(Collected data)
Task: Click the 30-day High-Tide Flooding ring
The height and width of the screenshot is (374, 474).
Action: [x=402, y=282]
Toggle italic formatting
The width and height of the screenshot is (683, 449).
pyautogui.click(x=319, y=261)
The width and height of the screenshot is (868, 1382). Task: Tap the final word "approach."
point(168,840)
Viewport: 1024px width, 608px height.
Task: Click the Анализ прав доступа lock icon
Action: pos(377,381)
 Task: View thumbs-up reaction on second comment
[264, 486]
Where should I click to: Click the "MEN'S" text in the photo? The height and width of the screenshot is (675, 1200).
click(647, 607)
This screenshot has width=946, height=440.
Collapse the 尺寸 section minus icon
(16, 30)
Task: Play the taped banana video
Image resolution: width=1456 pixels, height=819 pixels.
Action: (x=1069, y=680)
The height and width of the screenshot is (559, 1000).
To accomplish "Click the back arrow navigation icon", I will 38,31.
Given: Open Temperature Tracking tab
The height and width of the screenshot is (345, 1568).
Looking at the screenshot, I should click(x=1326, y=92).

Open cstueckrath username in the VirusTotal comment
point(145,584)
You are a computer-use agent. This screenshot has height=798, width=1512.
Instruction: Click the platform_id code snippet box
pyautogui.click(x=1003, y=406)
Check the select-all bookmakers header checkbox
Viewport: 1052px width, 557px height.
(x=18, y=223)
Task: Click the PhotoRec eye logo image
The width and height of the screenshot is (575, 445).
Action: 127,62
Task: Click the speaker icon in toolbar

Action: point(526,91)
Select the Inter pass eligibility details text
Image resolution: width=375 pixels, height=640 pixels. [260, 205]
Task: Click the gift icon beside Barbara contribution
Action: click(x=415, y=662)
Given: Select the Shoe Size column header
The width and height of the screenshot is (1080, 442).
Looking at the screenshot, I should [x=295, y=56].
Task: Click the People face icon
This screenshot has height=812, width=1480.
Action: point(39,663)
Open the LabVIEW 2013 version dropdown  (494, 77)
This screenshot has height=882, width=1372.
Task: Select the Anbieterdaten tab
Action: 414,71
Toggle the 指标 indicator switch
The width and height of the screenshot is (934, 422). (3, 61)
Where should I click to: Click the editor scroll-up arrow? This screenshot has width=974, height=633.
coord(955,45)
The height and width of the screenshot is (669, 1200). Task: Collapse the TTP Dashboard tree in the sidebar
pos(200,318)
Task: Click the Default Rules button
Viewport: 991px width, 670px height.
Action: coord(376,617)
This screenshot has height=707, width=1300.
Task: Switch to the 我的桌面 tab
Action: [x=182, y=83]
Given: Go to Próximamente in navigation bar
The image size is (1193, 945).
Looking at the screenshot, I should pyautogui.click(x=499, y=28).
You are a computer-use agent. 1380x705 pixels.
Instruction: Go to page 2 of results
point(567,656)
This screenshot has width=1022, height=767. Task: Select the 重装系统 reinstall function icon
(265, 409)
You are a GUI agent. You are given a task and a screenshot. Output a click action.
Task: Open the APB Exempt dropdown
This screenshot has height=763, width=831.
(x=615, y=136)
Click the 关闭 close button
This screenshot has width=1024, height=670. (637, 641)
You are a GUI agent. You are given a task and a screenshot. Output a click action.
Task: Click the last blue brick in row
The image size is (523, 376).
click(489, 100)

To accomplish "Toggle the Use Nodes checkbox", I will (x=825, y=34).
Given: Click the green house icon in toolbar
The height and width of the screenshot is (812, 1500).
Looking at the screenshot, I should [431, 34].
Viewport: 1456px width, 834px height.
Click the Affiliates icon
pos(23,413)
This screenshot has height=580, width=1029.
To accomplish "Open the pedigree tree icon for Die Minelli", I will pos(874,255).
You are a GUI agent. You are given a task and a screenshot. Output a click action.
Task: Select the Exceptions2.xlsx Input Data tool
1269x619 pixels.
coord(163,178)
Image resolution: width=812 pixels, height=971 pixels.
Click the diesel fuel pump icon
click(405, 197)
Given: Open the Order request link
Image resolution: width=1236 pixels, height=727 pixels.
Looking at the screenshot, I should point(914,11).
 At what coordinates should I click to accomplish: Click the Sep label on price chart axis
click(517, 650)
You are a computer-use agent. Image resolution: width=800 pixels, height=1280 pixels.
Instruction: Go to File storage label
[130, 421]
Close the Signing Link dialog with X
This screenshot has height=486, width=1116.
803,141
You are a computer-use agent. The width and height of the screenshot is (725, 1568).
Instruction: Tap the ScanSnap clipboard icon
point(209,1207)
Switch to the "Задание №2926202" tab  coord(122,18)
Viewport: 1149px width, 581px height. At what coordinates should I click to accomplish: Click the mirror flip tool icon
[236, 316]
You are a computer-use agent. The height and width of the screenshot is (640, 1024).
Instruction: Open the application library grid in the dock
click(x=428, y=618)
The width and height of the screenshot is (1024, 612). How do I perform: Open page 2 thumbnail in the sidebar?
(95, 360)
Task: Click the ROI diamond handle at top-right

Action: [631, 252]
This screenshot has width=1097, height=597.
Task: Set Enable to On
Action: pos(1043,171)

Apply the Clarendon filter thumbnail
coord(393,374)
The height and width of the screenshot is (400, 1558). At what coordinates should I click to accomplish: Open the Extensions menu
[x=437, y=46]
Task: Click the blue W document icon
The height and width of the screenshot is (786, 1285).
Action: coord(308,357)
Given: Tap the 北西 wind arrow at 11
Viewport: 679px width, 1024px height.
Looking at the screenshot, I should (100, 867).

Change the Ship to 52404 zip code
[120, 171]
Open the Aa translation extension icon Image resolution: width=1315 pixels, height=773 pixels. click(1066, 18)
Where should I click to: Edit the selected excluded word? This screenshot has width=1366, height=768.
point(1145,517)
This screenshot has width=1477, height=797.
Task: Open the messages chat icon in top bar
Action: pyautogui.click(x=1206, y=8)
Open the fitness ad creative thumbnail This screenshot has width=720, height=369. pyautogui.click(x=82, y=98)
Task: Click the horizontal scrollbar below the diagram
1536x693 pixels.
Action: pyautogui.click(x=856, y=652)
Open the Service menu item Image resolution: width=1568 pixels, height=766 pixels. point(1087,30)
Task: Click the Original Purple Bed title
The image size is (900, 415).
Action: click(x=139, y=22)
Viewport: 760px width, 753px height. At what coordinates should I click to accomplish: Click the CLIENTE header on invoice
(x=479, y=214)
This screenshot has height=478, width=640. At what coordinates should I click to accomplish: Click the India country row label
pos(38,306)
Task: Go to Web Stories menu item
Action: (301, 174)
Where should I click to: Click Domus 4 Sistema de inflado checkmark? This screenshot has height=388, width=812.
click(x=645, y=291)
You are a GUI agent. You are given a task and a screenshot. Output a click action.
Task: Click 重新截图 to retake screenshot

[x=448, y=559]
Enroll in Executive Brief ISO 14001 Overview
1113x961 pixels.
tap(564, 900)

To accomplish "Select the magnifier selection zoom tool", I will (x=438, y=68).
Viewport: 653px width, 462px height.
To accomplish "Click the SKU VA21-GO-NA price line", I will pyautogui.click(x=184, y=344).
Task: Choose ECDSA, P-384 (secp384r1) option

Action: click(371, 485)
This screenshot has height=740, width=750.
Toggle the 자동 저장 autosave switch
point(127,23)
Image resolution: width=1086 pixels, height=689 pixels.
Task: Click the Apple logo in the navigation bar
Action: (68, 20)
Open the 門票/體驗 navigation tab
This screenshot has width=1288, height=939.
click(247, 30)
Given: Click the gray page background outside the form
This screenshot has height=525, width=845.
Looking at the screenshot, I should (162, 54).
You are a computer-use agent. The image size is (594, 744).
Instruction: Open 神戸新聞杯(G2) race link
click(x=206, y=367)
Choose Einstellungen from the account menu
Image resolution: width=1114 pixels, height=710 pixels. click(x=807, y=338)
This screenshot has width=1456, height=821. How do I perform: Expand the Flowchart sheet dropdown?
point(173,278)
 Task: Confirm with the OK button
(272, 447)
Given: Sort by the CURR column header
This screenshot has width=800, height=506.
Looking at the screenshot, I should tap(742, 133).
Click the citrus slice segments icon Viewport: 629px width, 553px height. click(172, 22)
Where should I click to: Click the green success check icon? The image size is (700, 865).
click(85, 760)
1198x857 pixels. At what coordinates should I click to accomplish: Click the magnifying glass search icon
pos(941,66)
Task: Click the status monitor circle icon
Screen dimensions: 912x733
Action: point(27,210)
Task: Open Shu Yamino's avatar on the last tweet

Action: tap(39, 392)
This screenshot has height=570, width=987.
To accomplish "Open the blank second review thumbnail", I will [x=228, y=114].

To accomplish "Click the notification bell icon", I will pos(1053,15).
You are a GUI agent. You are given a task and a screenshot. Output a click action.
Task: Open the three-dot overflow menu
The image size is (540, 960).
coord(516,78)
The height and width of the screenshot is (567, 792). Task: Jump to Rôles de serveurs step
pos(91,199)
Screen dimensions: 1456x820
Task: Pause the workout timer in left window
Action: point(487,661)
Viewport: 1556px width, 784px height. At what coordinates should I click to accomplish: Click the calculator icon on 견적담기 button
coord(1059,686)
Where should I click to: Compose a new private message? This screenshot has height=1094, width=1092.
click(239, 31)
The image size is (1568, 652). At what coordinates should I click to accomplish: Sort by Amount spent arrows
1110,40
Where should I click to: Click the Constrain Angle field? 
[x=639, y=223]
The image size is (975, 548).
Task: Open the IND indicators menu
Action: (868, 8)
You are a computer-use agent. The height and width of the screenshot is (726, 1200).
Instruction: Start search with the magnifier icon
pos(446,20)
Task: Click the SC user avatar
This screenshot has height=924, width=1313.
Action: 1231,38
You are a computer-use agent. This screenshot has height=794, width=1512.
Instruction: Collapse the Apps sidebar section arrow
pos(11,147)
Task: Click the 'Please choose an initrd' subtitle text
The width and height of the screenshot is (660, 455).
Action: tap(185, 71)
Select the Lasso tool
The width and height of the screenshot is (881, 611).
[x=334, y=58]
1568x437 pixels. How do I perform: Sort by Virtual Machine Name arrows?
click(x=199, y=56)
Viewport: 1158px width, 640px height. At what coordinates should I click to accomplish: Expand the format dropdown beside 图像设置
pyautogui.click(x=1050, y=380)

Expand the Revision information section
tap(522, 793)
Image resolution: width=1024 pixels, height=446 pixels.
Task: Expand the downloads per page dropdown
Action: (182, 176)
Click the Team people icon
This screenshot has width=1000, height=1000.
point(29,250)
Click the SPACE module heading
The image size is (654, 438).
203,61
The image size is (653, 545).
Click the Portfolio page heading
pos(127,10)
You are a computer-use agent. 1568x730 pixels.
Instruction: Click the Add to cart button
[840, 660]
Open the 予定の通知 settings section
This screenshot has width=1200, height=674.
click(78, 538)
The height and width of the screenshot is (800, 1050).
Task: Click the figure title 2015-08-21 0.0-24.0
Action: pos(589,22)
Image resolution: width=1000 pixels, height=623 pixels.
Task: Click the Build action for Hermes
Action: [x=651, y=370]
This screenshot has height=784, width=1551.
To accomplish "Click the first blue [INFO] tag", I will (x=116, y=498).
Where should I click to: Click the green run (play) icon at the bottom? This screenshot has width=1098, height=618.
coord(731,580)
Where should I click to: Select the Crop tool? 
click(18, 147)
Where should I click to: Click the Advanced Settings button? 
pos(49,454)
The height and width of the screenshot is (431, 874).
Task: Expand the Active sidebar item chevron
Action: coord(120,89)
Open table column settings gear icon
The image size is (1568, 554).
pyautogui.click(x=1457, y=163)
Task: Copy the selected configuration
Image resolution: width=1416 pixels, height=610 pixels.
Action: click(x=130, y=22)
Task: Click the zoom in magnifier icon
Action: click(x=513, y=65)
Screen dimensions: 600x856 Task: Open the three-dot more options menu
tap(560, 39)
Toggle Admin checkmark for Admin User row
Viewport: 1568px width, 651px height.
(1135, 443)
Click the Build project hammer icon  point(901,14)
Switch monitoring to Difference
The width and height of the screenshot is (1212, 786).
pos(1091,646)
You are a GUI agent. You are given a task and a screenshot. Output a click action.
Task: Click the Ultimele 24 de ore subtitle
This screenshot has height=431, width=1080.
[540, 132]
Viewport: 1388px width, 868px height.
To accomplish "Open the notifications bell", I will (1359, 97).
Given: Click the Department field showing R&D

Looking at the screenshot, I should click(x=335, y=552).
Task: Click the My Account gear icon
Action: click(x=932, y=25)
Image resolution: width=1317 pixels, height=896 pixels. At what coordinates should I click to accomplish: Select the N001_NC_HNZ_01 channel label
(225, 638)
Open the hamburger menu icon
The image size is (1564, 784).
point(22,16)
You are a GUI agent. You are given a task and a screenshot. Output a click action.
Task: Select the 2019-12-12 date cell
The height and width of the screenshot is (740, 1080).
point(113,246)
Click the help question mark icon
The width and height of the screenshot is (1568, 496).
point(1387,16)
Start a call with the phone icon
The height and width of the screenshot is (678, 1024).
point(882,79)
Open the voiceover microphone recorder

__What to produce__. Only lines containing the word "subtitle" should appear in the answer, and every such line from the records above must be there.

__Response to this task__.
Task: Click the 'Please choose an initrd' subtitle text
Task: Click the Ultimele 24 de ore subtitle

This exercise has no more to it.